But I was safe for the first quarter hour, even though one of my less enthusiastic tormentors got on right after me. He needed peer pressure. I feel a bit perfidious mentioning him because we became friends a few years later, and he apologized, in his way. Such is the insidiousness and appeal of cruelty, even among decent people.
Worse yet, there were always one or two older delinquents on the route. Mean, stupid, with chin stubble and pack-a-day habits, a few weeks shy of sixteen, their chief joy seemed to be ogling twelve-year-old girls and terrorizing boys the same age. Most came and went until they disappeared for good.
Much to my discomfort, one of these older degenerates maintained perfect attendance. He got on the bus every morning, made his way past me and the suddenly obsequious eighth grade boys behind me, to the rear seat he’d claimed for himself. Before long, the smell of cigarette smoke would waft to the front of the bus. Directly, the backseat despot would take an interest in the fun going on several rows up. An eraser or paper wad would fly past my head. If I turned and glared, a half-dozen boys would claim responsibility.
From the very back of the bus: “Hey Chappell. Come back here. I wanna talk to you.”
No way I’d look back.
Now one of the eighth graders: “Hey Chappell. D___ wants to talk to you. You’d better get your ass back here.”
The bus driver: “Keep your seat.”
D___: “Boy, you hear what the fuck I said?”
Once at school, I’d hurry off the bus and into the gym to gather in the bleachers with my friends and wait for the morning bell. Across the gym, in the eighth-grade section, a few enthusiasts would look my way and grin and joke with each other. “We see your ass over there. Your time is coming, motherfucker.”
Some variation of this happened every morning for the first couple months of the school year. To their credit, my friends stuck with me, but were too intimidated to stick up for me. I would have done no better.
At my middle-school there was a long tradition in which seventh grade athletes were expected to carry the books or equipment of dominant eighth grade boys. An older boy, having endured the same treatment a year prior, would select a younger one to serve as his “pig.” Likely, he’d spent the summer looking forward to bossing around his own porcine servant.
In principle, I don’t object to mild hazing. Carried out within the bounds of tradition, overseen by responsible coaches, a bit of cow-towing to older teammates can build a sense of belonging and paid dues. Humiliation is checked by the knowledge that you and your classmates are enduring what your hassler endured the year before.

Collected data
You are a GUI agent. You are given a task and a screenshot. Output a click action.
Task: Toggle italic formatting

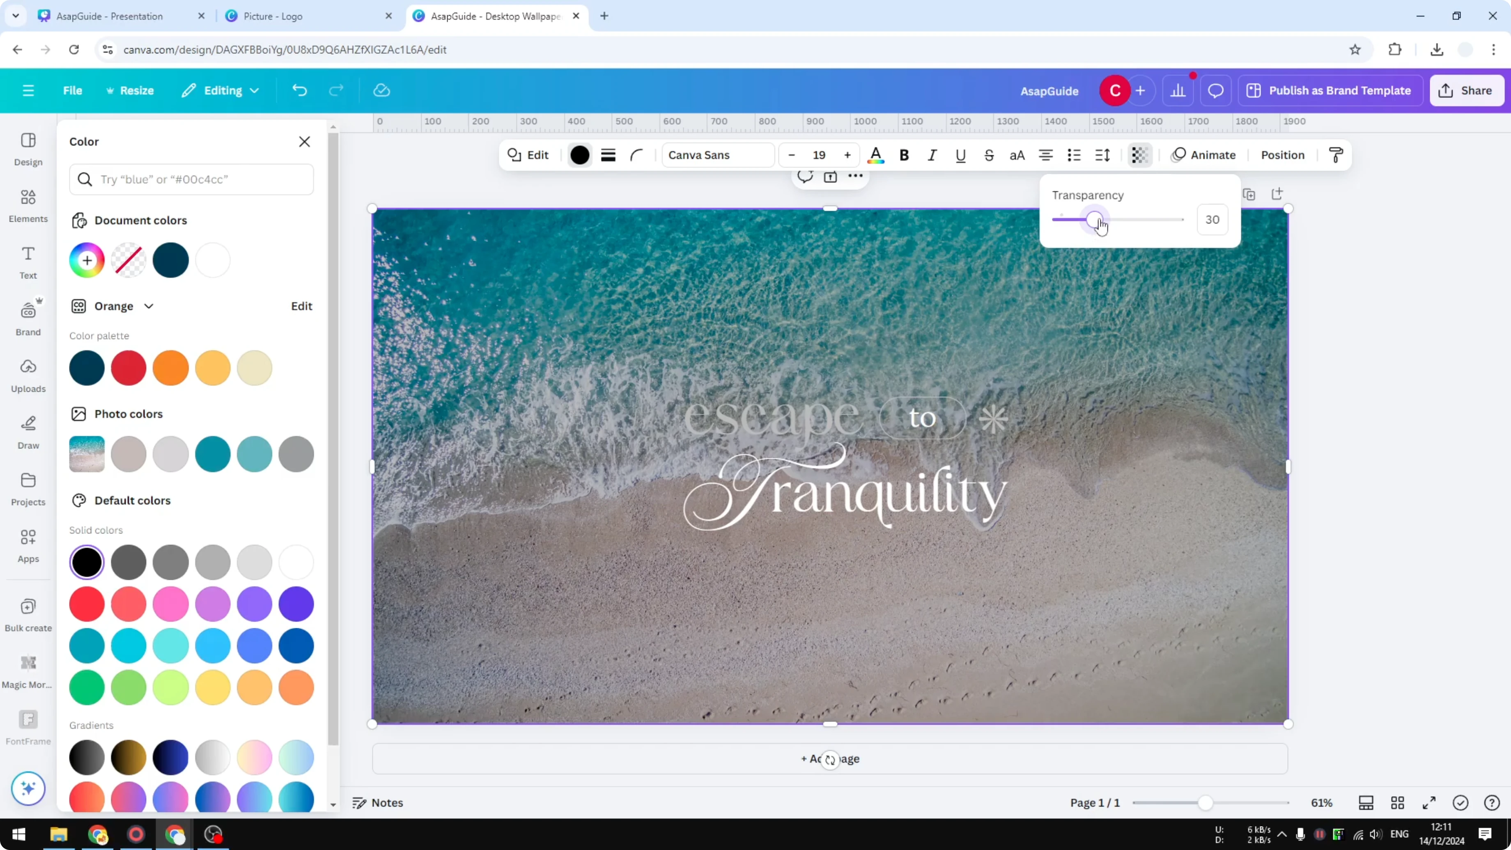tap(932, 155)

Problems to solve
• A. In the passage about middle-school bullying, who is quoted speaking aloud? Describe each speaker the way the passage does.
• B. Resume the passage about middle-school bullying, picking up right after its final sentence.
The data are separate material and have nothing to do with the bullying passage.

Answers to each task
• A.
- D___, the older boy who sits in the rear seat of the bus
- One of the eighth graders on the bus
- The bus driver
- A few enthusiasts in the eighth-grade section of the gym

• B.
The problem, beyond the degrading name, was the informality of the tradition. There were no rules and therefore no limits. Coaches couldn’t be omnipresent. Every group of fifty or so kids contains at least one sociopath eager to lead a game of one-upmanship. What starts as equipment carrying soon leads to some timid kid bobbing for onions in a toilet.
The eighth-grade quarterback was a handsome kid, the most popular boy at the school. Though I was a couple inches taller, I posed no threat. He was an excellent athlete, the coaches’ favorite. Call him C___. Given his stature, he would have his own pig. My tormentors picked me and convinced C___ that I fit the role perfectly.
One morning before school, as I walked into the gym to join my friends in the bleachers, a few of the usual suspects blocked my way. I turned around. There stood C___, smiling, not unkindly.
“You gonna be my pig?’
I said “no,” much to my astonishment.
“Yes, you are.”
I refused again.
Two boys grabbed my arms. The one on my left held loosely. Only a few weeks before, he and I and another boy spent an afternoon diving off cliffs into Green River Reservoir. I had thought he was a friend. The other kid held tight.
Someone said, “Hit him, C___.”
We regarded each other. Still smiling, without a hint of malice, he shook his head and said, “Nah.” I broke free and joined my friends.
Perhaps C___ wondered if I might have a long memory and penchant for grudges, but I think I saw in his eyes and smile a statement: “I don’t do this sort of thing.” A few years later, when I thought about settling scores, I counted C___’s refusal in his favor.
Over the next few weeks the ordeal burned out. By Halloween, I sat wherever I pleased on bus rides. By the start of basketball season, my former tormentors ignored me. That spring and summer I played Babe Ruth League baseball with and against several of them. C___ struck me out nearly every time I faced him.
Next school year, there were wins and awards, girlfriends, sneak outs, campouts, Seven Minutes in Heaven, and boundaries tested. But no pigs. An older hood, nicknamed Runt, found me intolerable and announced that he was after me. Like most others of his tribe, he was plenty tough but not mean, so nothing came of it.
Late summer before my freshman year, much to my horror, the coaches invited me to report to practice with the varsity players. Even more terrifying, I was assigned a locker in the varsity locker room. To the few upper classmen concerned about such things, the early invitation and the locker meant that I thought myself hot shit, no matter my attempts at invisibility.
“Chappell, come here. W___ wants to talk to you.”
I’ve already stripped down to shorts. They’re still in pads.
W___ was an undersized senior who’d barely get on the field during games. “You think you can whip my ass?”
Truthfully, yes, but W___ had an older brother who wasn’t undersized and might have wanted to avenge his little brother’s ass-whipping.
“I never said that.”
“But you think you can.”
“You get your ass to the other side of this locker room.”
On the practice field: “Wait ‘til I get set, you stupid bastard. Fucking freshman.” And so on. Accidently touch the wrong guy in the water line and catch an elbow.
Later on, at basketball games, a few friends and I tried to avoid the attention of beered-up juniors and seniors. You’d walk by a little group in the concession area, avoiding eye contact. Still . . . “Chappell ain’t shit.”
Smile. Pretend it’s a joke.
“What the fuck you laughing at?”
Act like you didn’t hear the question. Head back to the bleachers without a soft drink. Well, Jesus Christ, here they come.
“What the hell you mean walking off when I’m talking to you?”
Your buddies don’t say a word. People are watching. Ten or fifteen minutes on, satisfied that enough people have seen your misery, they’ll move on.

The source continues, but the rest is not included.